We analyzed four diseases—MS, IBD, rheumatoid arthritis (RA) and celiac disease—because of their significant heritability enrichment and the potential links in their mechanisms of onset and progression in humans and cattle46. We calculated the heritability enrichment for these conditions across seven tissues by extending the categories of orthologous marker genes to cell types. Remarkably, certain cell types showed significant heritability enrichments, enhancing our understanding of their genetic and molecular basis. For instance, CD4+ T cells exhibited substantial heritability enrichment for MS and RA, while CD8+ T cells showed enrichment for CD and IBD (Fig. 8h,i and Supplementary Fig. 25b,c). Moreover, several cell types displayed significant heritability enrichments for diseases that have not been extensively studied. For example, microglia in the pituitary gland showed significant enrichment for MS (Fig. 8h), while differentially expressed genes (DEGs) in pituitary microglia were enriched in glycerophospholipid and ether lipid metabolism (Extended Data Fig. 4d), suggesting that alterations in lipid metabolism pathways in microglia may contribute to the pathogenesis of MS47. Additionally, GCs in the colon were significantly enriched for IBD (Fig. 8i) and had strong communication with immune cells (Fig. 4d,h–j), suggesting their potential protective roles in the intestinal epithelial barrier.

Discussion

By generating and analyzing the gene expression of 1,793,854 cells across 59 tissue types in 15 cattle, we annotated 131 cell types to build the CattleCA and provided a web portal for the community to explore and query all the results. The following comprehensive inter-tissue and intra-tissue analyses of cellular heterogeneity advanced our understanding of bovine lactation and health. For instance, in mammary epithelial cells, we explored how specialized subpopulations act and contribute to prolonged milk synthesis under high metabolic and complex environmental demands, providing insights into the cellular complexity of the mammary gland. Because the liver has a central role in volatile fatty acid metabolism, gluconeogenesis and nitrogen cycling33, we investigated subtypes of hepatocytes associated with lactation, inferred their spatial distribution and found that those in dairy cattle might have a pivotal role in protein and lipid metabolism, as well as energy supply for lactation compared to human hepatocytes. Integrating this resource with large-scale population genetics data facilitated the detection of relevant cell types and stages for complex phenotypes. For instance, among all the annotated cell types, spermatocytes and excitatory neurons showed the strongest association with SMOT and milk FY, respectively, in dairy cattle. This knowledge can further serve as biological priors for prioritizing causal genes and variants and improving the prediction accuracy of complex phenotypes41. The cross-species comparative analysis revealed a high similarity in gene expression, regulation and cellular communication between cattle and humans at single-cell resolution. These findings will contribute to understanding the cellular and evolutionary mechanisms underlying zoonoses associated with cattle, such as tuberculosis, salmonellosis and ringworm48, facilitating the development of bovine models for certain human diseases49.
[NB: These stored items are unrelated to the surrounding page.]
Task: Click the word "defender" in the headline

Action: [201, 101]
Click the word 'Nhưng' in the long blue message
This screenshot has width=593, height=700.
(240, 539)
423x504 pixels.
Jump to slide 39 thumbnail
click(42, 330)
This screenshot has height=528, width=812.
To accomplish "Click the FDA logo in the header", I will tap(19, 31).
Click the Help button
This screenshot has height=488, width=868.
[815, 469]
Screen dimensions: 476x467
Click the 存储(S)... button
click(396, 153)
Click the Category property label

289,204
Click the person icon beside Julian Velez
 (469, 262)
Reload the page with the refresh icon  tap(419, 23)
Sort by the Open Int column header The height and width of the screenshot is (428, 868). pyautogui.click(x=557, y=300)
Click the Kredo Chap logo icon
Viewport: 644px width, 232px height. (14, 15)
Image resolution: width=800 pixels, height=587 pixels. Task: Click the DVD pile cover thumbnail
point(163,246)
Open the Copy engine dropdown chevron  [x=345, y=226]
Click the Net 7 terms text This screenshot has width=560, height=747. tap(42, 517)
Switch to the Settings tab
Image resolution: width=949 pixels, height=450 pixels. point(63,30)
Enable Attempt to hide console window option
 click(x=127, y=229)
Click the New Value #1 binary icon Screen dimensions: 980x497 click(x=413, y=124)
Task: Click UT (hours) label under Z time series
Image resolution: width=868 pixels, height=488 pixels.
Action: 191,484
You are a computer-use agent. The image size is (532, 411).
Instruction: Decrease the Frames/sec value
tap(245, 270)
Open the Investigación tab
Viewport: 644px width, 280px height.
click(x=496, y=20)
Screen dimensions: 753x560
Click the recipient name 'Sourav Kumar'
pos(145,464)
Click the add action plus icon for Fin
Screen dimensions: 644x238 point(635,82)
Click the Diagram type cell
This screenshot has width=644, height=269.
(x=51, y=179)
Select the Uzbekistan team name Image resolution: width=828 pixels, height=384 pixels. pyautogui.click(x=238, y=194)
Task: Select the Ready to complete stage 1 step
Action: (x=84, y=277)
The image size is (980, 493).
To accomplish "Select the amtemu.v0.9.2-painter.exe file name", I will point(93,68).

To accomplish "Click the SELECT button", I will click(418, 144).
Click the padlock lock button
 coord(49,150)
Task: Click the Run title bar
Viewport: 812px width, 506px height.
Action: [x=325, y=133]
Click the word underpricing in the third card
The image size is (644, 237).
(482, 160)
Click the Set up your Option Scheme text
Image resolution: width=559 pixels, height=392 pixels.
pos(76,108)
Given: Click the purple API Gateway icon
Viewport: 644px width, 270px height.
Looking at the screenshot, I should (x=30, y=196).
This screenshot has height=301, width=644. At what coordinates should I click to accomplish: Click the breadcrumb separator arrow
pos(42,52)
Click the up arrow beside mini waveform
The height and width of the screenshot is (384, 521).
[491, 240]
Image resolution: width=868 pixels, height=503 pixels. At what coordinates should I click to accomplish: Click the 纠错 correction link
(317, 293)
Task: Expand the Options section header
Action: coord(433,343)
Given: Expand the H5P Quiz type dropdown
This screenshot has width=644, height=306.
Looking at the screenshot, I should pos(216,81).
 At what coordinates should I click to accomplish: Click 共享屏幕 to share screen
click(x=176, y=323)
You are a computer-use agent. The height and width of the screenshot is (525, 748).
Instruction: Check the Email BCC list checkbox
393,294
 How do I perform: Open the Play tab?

Although it provides a valuable resource for the cattle genetics and genomics community, the current CattleCA has some limitations: (1) our current samples were limited to Holstein cattle, a dairy breed of global economic value. It is thus imperative to encompass a broader range of cattle breeds, such as beef cattle; (2) more biological and environmental contexts should be considered in the future development of CattleCA, such as embryonic stages, healthy status and diet changes because some cell types (for example, macrophages) and states may only be observed in certain contexts; (3) additional single-cell omics data, such as epigenome, proteome and spatial transcriptome, are required for accurately and precisely annotating cell types and stages50; and (4) further functional experiments are needed to validate the proposed regulatory mechanisms, including ligand–receptor interactions in cellular communication and TFs influencing cell differentiation trajectories. A more comprehensive CattleCA will enable a deeper understanding of the dynamic landscape of cellular function across diverse biological and environmental contexts, advancing our understanding of the molecular mechanisms underlying complex phenotypes and environmental adaptations in cattle and even in humans.

Methods

Ethics statement

The experimental procedures were approved by the Institutional Animal Care and Use Committee at the China Agricultural University (approval no. DK996), Northwest A&F University (approval no. DK20230113) and the Animal Care Committee of Zhejiang University (approval no. ZJU202017326).

scRNA-seq, snRNA-seq and data analyses

This study analyzed the scRNA-seq and snRNA-seq transcriptome data of 152 samples representing 59 tissues from 15 Holstein cattle (Fig. 1b, Supplementary Fig. 2, Supplementary Table 3 and Supplementary Note).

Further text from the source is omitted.